ECPR Joint Sessions of Workshops 2026

7 - 9 April 2026

University of Innsbruck (Austria)

The ECPR Joint Sessions of Workshops bring together political scientists with shared interests to develop their research in an intimate, focused setting. It is a unique platform for political science scholars worldwide to come together for several days of intense discussion, feedback and collaboration.
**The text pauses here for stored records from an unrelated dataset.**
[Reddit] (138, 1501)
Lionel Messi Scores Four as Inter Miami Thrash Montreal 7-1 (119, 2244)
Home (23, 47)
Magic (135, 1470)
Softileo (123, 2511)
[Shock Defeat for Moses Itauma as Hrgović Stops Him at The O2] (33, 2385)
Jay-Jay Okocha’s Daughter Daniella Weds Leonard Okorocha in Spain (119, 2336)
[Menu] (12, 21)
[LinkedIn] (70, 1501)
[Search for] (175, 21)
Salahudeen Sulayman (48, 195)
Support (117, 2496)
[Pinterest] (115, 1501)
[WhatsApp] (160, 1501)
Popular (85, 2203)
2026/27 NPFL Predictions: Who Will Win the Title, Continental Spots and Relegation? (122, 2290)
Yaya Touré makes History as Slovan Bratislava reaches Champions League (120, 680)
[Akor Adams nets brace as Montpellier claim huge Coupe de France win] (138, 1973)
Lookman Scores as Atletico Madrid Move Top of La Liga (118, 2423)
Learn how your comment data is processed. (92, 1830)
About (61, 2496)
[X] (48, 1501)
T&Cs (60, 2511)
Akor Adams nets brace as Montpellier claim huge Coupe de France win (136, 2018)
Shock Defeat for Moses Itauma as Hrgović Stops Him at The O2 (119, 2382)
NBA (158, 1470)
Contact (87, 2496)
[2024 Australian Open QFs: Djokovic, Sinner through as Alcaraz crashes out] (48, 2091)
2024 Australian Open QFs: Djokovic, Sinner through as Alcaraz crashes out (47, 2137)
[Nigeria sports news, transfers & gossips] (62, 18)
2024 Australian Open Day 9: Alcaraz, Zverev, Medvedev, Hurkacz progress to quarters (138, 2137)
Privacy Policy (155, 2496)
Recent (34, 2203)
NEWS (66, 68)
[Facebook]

The SovereignPerformance project participates in the Joint Sessions through the workshop Self-Determination and Democratic Backsliding: New Directions in the Study of Secession and Minority Protection (chaired by Marc Sanjaume-Calvet and Bart Klem).

 

Abstract

In an era of democratic backsliding and rising majority nationalism, struggles over self-determination, autonomy, and secession have regained urgency. The study of self-determination and secession remains vibrant but fragmented, leaving important gaps in theory and practice. While there has been a proliferation of work across political science, international relations, political anthropology, political geography, and international law, these strands often remain siloed. Normative theorists debate the legitimacy of secession while empirical researchers track movements on the ground, but conversations between them are rare. Similarly, studies of Western democratic independence movements are seldom brought into dialogue with work on de facto states or separatist insurgencies elsewhere. This fragmentation limits the field’s capacity to explain why struggles emerge, how they evolve, and what outcomes they produce. At the same time, the global context is shifting. Democratic backsliding, authoritarian retrenchment, and resurgent nationalism intensify pressures on minority groups, producing new forms of contestation. Movements today must navigate both domestic repression and international politics, balancing territorial effectiveness with recognition while often negotiating layered autonomy arrangements. These dynamics demand fresh theoretical and comparative insights that cut across regions, methods, and disciplinary traditions.

 

The workshop will include the following presentations:

Luc Turgeon & Martin Papillon – Discursive opportunities, citizenship regime and the production of national identity in Quebec
Diego Muro – Defending Unity in a Time of Democratic Backsliding: The State as Counter-Secessionist Actor
Elisenda Casanas Adam – Human Rights as national identity and a step towards independence: The Scottish response to the UK Government’s attempt to erode the human rights framework
Lea Zuliani – Territorial Autonomy as Symbolic Homeland in the Kachin Conflict
Gaelle Le Pavic – Shifting Translocational Positionalities in Contested States: Ukrainians in Transnistria and Georgians in Abkhazia before and after Russia’s all-out war on Ukraine
Francesco Colin – Life after the Procés: evolving repertoires of separatist civil society across critical junctures
Demet Arpacik – Schooling against Hegemony and towards Self-Determination: Dibistanên Azad [Free Schools]

The project is hosted by the Conflict Research Group at Ghent University and funded by a Consolidator Grant from the European Research Council. It is executed by a team of five post-doctoral researchers and a team leader (Bart Klem).